_Exercise goal_:
Which lines of the listing below contain the word "Activate"? Copy each of them.

_Records_:
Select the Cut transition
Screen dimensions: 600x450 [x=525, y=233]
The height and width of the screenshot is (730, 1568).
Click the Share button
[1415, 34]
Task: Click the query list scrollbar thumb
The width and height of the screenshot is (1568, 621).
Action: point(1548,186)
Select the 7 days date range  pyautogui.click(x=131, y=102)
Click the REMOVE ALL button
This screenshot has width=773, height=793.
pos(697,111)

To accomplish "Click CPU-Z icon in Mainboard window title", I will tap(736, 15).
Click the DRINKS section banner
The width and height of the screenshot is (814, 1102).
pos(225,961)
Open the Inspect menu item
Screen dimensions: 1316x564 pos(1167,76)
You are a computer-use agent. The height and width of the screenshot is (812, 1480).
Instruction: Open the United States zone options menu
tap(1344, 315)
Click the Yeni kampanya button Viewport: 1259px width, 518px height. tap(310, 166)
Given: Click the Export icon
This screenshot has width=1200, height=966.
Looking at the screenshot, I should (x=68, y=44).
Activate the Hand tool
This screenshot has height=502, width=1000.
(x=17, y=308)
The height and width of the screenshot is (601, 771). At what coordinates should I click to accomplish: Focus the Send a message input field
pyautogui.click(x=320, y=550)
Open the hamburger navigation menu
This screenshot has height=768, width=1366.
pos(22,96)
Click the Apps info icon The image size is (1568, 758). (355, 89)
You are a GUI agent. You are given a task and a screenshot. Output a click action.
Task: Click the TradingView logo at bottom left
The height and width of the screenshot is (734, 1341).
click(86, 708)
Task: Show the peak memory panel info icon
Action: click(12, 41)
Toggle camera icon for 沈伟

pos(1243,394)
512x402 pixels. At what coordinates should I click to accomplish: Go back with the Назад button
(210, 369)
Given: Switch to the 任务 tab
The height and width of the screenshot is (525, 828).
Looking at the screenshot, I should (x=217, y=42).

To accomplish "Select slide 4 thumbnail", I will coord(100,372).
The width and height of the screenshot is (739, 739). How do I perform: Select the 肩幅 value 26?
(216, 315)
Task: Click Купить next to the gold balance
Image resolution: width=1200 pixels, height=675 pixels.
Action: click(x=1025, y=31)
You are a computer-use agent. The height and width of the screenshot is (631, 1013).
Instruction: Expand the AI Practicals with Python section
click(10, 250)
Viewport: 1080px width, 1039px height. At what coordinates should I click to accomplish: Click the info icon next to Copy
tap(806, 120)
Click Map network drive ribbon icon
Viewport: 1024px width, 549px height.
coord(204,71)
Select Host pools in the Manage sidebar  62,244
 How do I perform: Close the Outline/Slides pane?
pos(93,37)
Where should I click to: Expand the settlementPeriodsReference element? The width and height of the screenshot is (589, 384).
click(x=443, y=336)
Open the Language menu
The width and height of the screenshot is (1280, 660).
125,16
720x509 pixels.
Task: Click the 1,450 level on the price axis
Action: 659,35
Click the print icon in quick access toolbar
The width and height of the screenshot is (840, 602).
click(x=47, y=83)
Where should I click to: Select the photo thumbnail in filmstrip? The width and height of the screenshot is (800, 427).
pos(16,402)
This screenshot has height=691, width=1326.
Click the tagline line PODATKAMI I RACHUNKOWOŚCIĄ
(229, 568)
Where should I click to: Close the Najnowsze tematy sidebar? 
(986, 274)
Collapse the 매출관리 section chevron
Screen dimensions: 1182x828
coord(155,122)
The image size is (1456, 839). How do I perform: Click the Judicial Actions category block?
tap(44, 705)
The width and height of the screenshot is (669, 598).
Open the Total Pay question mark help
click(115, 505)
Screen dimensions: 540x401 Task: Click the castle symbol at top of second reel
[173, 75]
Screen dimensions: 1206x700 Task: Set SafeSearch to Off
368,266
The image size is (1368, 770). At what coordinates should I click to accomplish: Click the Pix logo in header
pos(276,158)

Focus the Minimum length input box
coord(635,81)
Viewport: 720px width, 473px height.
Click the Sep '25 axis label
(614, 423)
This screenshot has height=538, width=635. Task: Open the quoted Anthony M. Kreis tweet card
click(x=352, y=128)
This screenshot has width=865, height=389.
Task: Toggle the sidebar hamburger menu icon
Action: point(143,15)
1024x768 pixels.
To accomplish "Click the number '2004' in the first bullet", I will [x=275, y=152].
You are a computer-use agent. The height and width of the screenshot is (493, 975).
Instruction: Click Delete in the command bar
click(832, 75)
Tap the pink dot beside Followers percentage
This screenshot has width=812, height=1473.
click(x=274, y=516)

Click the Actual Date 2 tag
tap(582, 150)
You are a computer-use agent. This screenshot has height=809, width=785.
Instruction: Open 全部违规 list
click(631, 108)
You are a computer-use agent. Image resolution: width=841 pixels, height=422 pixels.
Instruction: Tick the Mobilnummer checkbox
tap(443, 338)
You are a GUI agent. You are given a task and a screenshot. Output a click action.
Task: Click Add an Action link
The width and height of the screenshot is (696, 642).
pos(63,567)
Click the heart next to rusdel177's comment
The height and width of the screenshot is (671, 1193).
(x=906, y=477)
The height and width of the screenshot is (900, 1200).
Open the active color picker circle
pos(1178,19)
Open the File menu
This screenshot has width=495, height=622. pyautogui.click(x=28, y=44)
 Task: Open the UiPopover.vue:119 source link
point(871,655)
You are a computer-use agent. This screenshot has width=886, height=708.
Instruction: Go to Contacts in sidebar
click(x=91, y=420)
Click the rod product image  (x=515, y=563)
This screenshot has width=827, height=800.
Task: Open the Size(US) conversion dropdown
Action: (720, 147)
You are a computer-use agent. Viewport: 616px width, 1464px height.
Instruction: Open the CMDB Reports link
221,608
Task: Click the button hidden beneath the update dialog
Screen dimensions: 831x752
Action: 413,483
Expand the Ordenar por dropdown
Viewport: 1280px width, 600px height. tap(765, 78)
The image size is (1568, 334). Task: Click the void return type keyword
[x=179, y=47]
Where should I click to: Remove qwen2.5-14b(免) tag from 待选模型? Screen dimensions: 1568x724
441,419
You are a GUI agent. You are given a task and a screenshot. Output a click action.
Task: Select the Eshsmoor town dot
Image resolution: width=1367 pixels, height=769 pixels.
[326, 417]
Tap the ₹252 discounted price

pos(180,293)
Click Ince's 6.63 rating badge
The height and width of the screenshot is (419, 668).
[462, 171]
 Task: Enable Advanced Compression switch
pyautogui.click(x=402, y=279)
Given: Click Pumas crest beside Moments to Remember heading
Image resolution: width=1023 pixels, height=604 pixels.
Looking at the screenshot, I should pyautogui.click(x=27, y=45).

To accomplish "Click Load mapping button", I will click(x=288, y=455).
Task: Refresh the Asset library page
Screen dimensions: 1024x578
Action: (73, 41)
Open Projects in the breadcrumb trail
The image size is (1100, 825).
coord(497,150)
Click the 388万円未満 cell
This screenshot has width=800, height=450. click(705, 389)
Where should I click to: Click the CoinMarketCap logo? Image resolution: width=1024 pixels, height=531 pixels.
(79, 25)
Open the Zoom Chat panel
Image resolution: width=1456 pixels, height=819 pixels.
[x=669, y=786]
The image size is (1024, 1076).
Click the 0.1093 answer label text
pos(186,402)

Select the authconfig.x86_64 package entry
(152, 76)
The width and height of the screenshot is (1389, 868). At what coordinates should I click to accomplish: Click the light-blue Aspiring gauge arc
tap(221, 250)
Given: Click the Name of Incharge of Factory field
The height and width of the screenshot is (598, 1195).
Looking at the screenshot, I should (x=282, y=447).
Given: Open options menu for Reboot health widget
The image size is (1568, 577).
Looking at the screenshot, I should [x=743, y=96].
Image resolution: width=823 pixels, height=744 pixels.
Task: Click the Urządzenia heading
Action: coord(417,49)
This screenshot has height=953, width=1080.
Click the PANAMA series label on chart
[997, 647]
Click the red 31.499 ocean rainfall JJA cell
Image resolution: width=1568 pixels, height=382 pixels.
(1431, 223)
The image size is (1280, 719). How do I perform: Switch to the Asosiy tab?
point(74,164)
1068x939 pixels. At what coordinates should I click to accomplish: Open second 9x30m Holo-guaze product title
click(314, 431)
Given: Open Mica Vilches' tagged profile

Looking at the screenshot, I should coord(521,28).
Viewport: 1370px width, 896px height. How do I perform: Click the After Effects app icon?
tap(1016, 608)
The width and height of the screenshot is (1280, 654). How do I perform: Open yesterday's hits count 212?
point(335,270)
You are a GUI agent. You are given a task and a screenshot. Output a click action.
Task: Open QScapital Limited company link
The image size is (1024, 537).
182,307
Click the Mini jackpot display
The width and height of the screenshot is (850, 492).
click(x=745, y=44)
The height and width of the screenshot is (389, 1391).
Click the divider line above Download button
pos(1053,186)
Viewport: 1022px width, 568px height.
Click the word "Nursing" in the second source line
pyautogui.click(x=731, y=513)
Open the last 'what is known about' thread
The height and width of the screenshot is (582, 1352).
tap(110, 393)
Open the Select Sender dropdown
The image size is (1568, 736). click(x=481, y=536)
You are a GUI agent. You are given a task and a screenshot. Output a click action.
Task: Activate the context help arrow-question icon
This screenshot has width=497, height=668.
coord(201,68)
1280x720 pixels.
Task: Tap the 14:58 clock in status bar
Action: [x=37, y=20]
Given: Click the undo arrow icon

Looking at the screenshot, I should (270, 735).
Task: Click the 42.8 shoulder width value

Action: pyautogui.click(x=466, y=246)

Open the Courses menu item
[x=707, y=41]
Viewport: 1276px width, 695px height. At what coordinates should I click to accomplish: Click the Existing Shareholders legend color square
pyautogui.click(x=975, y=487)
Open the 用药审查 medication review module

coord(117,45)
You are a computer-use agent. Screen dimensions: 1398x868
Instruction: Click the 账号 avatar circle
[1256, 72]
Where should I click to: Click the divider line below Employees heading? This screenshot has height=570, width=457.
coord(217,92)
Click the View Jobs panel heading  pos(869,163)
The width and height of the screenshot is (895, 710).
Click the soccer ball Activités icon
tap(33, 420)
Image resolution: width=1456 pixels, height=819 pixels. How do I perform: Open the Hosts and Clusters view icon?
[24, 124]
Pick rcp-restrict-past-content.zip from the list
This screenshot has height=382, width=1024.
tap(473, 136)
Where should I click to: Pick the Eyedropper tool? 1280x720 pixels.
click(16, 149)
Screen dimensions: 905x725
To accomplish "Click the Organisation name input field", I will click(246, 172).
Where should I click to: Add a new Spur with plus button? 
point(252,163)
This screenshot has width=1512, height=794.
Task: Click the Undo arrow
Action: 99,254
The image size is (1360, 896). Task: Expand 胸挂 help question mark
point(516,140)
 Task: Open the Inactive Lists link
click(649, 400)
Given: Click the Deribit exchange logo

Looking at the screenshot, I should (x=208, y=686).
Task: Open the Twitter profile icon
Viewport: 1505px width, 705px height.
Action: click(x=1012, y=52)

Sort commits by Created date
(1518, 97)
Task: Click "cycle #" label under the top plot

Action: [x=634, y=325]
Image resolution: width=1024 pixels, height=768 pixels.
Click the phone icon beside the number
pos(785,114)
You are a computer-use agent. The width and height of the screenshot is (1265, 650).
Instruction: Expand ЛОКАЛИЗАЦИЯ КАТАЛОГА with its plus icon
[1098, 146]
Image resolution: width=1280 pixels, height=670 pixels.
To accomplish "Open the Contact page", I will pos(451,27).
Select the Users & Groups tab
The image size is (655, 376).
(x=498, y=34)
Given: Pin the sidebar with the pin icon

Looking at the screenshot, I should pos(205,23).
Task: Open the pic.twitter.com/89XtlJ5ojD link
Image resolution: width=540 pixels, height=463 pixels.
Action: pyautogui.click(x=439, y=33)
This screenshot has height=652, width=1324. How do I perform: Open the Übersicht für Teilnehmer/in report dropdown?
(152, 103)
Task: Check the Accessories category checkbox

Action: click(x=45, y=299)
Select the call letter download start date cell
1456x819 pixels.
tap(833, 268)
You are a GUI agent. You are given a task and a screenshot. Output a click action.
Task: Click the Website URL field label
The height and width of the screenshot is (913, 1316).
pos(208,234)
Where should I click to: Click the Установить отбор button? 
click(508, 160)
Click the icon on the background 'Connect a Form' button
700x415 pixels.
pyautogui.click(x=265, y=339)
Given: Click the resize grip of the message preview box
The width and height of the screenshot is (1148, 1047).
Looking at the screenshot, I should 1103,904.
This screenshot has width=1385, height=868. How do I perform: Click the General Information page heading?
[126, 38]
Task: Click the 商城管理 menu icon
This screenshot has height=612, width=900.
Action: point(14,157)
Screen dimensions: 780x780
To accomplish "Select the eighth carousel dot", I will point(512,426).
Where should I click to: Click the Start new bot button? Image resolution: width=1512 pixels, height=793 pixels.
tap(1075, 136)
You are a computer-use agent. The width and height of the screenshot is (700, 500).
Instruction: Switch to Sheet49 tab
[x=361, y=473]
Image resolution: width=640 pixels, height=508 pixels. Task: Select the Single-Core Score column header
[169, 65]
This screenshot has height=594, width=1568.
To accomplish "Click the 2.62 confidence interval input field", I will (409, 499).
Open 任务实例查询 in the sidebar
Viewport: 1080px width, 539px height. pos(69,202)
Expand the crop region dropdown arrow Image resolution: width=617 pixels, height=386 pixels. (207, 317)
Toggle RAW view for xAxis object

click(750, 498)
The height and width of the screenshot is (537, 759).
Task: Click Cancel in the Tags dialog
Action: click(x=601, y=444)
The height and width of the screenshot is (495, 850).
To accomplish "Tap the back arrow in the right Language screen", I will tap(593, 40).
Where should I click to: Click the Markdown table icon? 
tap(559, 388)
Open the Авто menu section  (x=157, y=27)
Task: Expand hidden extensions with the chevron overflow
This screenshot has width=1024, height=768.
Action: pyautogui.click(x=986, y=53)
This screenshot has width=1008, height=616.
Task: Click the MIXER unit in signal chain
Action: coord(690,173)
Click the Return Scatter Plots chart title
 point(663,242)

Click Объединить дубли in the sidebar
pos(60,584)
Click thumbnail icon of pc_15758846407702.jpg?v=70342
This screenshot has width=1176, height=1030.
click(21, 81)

_Output for this task_:
Activate the Hand tool
Task: Activate the context help arrow-question icon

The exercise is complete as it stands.